(Pixel coordinate grounding data)

──────────────────────────────

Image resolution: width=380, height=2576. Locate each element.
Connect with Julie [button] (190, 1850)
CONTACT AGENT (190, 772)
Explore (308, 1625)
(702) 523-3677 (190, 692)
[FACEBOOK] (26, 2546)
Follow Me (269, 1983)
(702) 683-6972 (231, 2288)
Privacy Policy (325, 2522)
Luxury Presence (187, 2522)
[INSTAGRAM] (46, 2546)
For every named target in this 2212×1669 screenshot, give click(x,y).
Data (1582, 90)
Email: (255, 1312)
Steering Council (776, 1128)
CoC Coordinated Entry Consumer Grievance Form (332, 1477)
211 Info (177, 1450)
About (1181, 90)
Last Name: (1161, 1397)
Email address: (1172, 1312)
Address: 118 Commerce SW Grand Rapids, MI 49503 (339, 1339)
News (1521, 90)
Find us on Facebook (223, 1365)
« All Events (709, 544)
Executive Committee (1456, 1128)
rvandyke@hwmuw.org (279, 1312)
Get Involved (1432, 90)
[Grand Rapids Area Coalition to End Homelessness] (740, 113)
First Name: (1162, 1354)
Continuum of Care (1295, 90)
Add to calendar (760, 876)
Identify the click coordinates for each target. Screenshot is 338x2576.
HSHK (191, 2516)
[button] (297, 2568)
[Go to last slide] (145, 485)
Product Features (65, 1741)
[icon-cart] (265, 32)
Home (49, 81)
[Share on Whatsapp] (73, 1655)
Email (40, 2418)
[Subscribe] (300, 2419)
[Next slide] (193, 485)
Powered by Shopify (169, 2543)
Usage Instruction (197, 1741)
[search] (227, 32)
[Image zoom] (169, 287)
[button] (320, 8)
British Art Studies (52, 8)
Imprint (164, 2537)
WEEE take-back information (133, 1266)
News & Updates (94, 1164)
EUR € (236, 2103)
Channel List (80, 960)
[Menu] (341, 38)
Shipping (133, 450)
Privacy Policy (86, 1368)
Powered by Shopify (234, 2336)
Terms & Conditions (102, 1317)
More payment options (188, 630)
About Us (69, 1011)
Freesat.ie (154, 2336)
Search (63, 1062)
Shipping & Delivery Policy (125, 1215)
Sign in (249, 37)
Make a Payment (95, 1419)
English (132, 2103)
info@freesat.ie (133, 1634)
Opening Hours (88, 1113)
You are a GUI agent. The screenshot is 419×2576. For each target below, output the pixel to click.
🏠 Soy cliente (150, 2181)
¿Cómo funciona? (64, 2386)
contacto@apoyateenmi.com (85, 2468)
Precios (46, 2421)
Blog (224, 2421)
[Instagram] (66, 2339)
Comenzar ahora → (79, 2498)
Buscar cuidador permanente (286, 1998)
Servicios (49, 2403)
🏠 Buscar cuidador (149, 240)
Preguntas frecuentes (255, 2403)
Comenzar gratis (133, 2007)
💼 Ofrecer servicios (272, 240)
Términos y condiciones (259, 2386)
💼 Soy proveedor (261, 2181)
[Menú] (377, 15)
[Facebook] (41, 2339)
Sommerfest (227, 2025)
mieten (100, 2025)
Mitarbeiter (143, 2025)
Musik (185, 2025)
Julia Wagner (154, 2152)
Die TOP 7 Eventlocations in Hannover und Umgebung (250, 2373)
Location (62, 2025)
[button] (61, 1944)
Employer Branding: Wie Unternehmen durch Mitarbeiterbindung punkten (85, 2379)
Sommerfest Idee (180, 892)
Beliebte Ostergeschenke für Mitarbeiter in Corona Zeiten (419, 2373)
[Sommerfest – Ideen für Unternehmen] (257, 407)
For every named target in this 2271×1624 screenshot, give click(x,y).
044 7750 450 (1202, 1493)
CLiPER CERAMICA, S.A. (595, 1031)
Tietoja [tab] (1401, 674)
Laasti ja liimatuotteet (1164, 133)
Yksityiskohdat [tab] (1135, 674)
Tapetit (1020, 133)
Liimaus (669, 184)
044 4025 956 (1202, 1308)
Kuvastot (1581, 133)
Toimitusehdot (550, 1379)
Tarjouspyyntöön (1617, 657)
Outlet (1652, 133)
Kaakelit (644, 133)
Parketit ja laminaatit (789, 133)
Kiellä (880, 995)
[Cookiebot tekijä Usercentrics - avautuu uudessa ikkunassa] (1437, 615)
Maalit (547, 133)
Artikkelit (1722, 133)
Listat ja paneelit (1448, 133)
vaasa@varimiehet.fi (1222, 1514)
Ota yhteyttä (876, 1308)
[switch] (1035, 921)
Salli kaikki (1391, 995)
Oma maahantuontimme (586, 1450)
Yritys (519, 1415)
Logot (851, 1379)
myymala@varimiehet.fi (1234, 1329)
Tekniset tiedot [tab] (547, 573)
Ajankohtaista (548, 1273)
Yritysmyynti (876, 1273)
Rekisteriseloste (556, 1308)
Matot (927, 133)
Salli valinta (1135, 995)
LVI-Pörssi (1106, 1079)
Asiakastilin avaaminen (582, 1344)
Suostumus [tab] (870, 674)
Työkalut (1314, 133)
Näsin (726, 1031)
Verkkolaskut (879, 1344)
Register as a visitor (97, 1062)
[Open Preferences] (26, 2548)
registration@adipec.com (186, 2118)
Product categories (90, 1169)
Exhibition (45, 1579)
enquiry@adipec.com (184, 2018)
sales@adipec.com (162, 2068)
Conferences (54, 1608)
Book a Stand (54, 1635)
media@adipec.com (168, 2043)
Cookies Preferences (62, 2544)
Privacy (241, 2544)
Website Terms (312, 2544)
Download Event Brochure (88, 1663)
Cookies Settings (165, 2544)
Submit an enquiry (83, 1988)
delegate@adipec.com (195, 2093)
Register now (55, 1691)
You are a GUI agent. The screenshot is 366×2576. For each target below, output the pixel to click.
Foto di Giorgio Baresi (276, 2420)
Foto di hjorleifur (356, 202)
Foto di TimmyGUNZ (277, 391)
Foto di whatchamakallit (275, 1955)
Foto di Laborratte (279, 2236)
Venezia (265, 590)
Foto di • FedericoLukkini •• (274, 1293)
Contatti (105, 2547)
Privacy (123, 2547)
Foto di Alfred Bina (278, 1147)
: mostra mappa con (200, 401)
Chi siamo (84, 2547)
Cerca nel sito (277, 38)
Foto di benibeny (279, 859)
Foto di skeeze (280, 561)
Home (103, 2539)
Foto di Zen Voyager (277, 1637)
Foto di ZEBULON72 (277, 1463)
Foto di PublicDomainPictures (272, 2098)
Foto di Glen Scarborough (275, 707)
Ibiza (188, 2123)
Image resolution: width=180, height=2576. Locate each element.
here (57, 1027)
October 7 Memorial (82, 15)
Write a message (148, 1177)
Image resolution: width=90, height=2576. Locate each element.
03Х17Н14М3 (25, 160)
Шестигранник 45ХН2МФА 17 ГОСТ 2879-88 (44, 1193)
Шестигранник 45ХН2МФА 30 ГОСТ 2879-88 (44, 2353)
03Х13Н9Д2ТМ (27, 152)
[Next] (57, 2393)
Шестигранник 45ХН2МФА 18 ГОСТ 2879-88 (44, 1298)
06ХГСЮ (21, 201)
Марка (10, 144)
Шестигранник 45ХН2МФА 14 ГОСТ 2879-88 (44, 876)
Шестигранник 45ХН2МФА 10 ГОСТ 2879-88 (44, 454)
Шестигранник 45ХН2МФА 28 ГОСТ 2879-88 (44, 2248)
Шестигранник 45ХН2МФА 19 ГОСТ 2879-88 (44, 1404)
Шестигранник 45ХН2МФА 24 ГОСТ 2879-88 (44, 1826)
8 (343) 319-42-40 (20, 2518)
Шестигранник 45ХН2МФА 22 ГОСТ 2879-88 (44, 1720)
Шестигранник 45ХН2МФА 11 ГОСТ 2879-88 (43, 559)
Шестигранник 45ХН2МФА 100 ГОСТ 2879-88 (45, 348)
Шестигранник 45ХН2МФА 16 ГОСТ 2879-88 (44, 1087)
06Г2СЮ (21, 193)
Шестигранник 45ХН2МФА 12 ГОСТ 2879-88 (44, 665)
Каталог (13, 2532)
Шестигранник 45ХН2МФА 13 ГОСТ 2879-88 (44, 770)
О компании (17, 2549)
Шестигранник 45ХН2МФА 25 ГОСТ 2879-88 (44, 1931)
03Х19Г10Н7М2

──────────────────────────────

Task instructions. Starting at the top of the data above, repeat every line exactly until the line containing "(702) 683-6972 (231, 2288)" has been given, then stop.

Your response.
Image resolution: width=380, height=2576. Locate each element.
Connect with Julie [button] (190, 1850)
CONTACT AGENT (190, 772)
Explore (308, 1625)
(702) 523-3677 (190, 692)
[FACEBOOK] (26, 2546)
Follow Me (269, 1983)
(702) 683-6972 (231, 2288)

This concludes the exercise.